Endometritis is a possible complication of delivery among patients undergoing cesarean section, resulting in increased costs and patient morbidity. However, traditional case-finding methods for endometritis may not identify most cases. We compared various case-finding methods with a reference method to determine a simple and accurate method for collecting data on endometritis after cesarean section.


We reviewed charts of all patients undergoing cesarean section (N = 167) during March 1 through July 31, 1991. These data were compared with study case-finding methods that used microbiology data, infection report forms from nursing, and computerized reports linking patients undergoing cesarean section with intravenous antibiotic use data and admission and discharge diagnoses.

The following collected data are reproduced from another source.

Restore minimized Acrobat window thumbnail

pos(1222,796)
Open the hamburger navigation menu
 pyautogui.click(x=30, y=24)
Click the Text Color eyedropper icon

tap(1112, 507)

Each case-finding method was compared separately with the reference method ("gold standard"), which was designed to capture all cases among the patients in the study population (N = 145). This review yielded nine cases of endometritis (infection rate of 5.4/100 procedures). The computerized report method linking patients who underwent cesarean section with antibiotic use had a positive predictive value of 0.53. Methods that used microbiology data and nursing report forms had lower positive predictive values of 0.18 and 0.20, respectively.


In our institution, case finding for postcesarean endometritis by means of a computerized report linking patients undergoing cesarean section with i.v. antibiotic use data and admission and discharge diagnoses is the most effective method of detecting postcesarean endometritis. It also represents the most efficient use of the infection control department's resources.